**Source excerpt**
▼
Thursday, June 30, 2005

I had dinner at dear's house yesterday. It was his mum's birthday. We bought a present for his mum- bird's nest from Yu Yan Sen. I was abit tired from all the running as i left house around 4 den went to alter my pants, needed them for work. Then i went WestMall to buy the present and bought some hair clips for work.
The steamboat dinner was yummy. Long time since i had home cooked food again. How i miss them~ I had alot of rice cuz his sis and dear gave some to me. haha.. i was like a 'fan tong'! I was quite full after finishing the rice and his mum gave me soup~ my stomach was bloated! Cant finish anymore~
We watched War of the Worlds after dinner. The movie was not bad but the ending really sucks. It is abit lame cuz Tom Cruise was doing some impossible action while running away from the alien. It was touching though~ on our way back, my old thoughts returned.. i was afraid of losing my loved ones as i teared.. I once had a dream of losing my dearest aunt & uncle and the reality of losing my grandma years ago. I am really afraid...
▲
**Given data**
▼
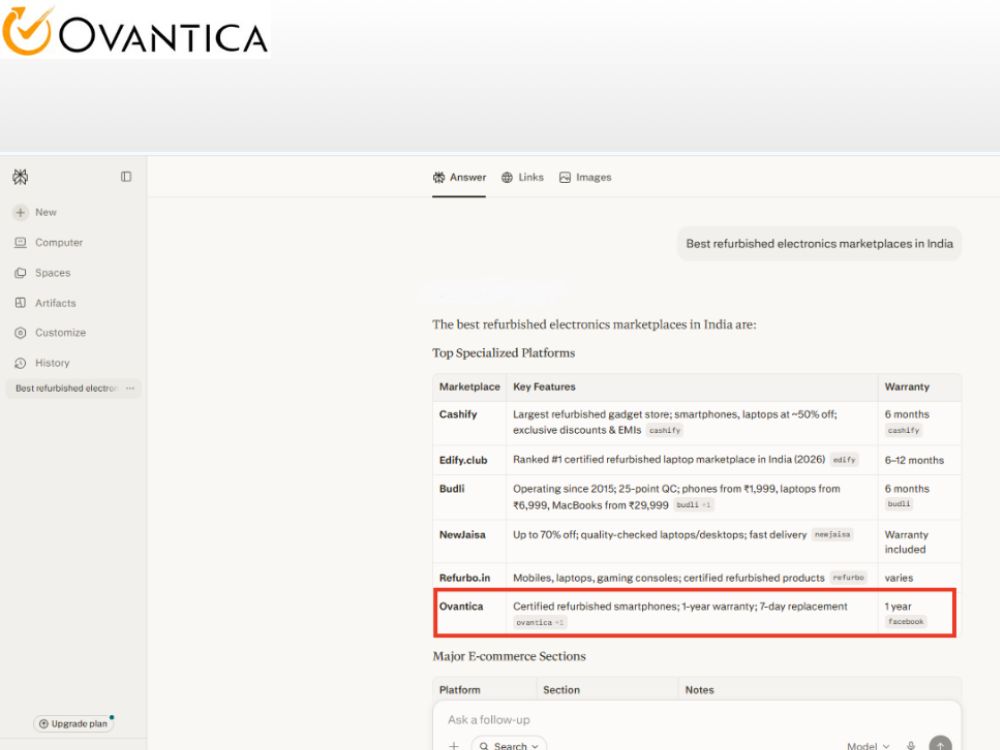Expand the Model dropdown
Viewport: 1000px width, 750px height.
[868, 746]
▲
▼
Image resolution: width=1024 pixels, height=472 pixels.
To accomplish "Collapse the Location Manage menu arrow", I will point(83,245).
▲
**Exercise task A**
Reproduce the part of the blog entry between "I had dinner" and "clips for work.", inclusive.
**Exercise task B**
Swap "Collapse" for "Expand" in the listing's lines between the ones holding "Image resolution: width=1024" and "I will point(83,245).", inclusive, and return only those lines, otherwise unchanged.

**Finished answer A**
I had dinner at dear's house yesterday. It was his mum's birthday. We bought a present for his mum- bird's nest from Yu Yan Sen. I was abit tired from all the running as i left house around 4 den went to alter my pants, needed them for work. Then i went WestMall to buy the present and bought some hair clips for work.

**Finished answer B**
Image resolution: width=1024 pixels, height=472 pixels.
To accomplish "Expand the Location Manage menu arrow", I will point(83,245).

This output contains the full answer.